Advancing national security and science
The team will use AIMSS to make ion mass composition observations in low Earth orbit to advance national space security and support scientific discovery. The AIMSS payload features a simple robust design allowing for reduced cost, rapid build and integration, high-mass resolution, and real-time alerts to provide high-quality science and contamination monitoring data for space-based assets. AIMSS distinguishes between natural space phenomena and spacecraft-generated contamination through ion species identification—a capability critical for both scientific discovery and astronaut safety.
Key innovations on AIMSS include a tunable front-end sensor enabling operation across extreme ion density variations, high-mass resolution for precise ion identification, autonomous real-time processing and alerts, and modular design for rapid integration. Successfully demonstrated on the ISS, AIMSS represents a paradigm shift in accessible space instrumentation—combining research-grade performance at timescales and costs that enable production and deployment at scale.
Understanding space weather
Space weather describes the environmental conditions between Earth and the sun, including particles, fields, and plasma that can affect assets in space and on Earth. Weather on Earth has many components including rain, temperature, extreme wind, ice, lightning, and other factors. Weather in space is even more complicated because the environment consists of a complex collection of charged particles, sparse numbers of neutral molecules, and ever-changing magnetic and electric fields.
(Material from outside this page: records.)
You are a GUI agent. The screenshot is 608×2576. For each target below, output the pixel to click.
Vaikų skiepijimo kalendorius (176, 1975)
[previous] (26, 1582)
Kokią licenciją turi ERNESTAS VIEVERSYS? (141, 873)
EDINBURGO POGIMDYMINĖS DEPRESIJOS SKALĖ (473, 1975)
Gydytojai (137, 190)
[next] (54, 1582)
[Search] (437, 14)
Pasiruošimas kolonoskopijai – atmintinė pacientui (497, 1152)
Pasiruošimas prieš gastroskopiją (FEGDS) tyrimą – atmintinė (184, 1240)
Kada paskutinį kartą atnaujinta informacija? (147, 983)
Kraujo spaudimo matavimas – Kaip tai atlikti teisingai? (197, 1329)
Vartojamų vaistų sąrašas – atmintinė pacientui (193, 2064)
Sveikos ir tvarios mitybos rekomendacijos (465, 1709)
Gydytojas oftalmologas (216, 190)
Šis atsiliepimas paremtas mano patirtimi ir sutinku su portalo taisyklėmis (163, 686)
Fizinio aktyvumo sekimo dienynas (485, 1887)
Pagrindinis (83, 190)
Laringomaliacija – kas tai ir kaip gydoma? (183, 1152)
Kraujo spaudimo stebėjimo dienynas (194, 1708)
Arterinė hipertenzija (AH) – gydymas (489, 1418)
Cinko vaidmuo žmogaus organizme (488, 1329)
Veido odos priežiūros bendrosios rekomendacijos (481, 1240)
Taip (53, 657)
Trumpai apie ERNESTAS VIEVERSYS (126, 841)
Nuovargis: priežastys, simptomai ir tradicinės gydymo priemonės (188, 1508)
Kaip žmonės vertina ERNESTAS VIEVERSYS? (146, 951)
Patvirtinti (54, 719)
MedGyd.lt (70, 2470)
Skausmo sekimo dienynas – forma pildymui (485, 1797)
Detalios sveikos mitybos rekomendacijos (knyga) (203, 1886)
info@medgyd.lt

Satellites in space are subject to this extremely harsh environment, and space weather is studied in part because of the disruptions it can cause to electronics systems in satellites.
The AIMSS payload will advance discovery science related to the near-Earth space weather by providing invaluable ion composition measurements, such as the distinction between nitrogen and oxygen ions. This makes it possible to validate modern space weather models.
Additionally, AIMSS will measure contamination caused by space station leaks, venting events, and spacecraft thruster plume impingements, which result in surface contamination, changes in material thermal properties, sputtering, and erosion. The AIMSS payload will also monitor spacecraft charging levels (when spacecraft accumulate electrical charges), ensuring astronaut and space system safety by enabling spacecraft operators to mitigate hazardous conditions and to determine root cause in the case of a spacecraft discharge anomaly.
About the launch
AIMSS successfully launched May 15 as a part of SpaceX’s Falcon 9 launch of the CRS-34 mission for NASA to the International Space Station from Space Launch Complex 40 at Cape Canaveral Space Force Station in Florida.
CRS-34 is the sixth flight for the Dragon spacecraft supporting this mission. After an approximately 36-hour flight, Dragon autonomously docked with the orbiting laboratory May 17.